▸ THE INPUT:

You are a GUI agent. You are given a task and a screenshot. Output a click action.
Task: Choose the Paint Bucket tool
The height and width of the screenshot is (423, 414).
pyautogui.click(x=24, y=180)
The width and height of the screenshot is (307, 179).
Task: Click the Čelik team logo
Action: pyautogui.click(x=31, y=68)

▸ WHAT YOU NEED TO DO: Every entry should be printed again exactly as written.

▸ SOLUTION TO THIS EXERCISE:
You are a GUI agent. You are given a task and a screenshot. Output a click action.
Task: Choose the Paint Bucket tool
The height and width of the screenshot is (423, 414).
pyautogui.click(x=24, y=180)
The width and height of the screenshot is (307, 179).
Task: Click the Čelik team logo
Action: pyautogui.click(x=31, y=68)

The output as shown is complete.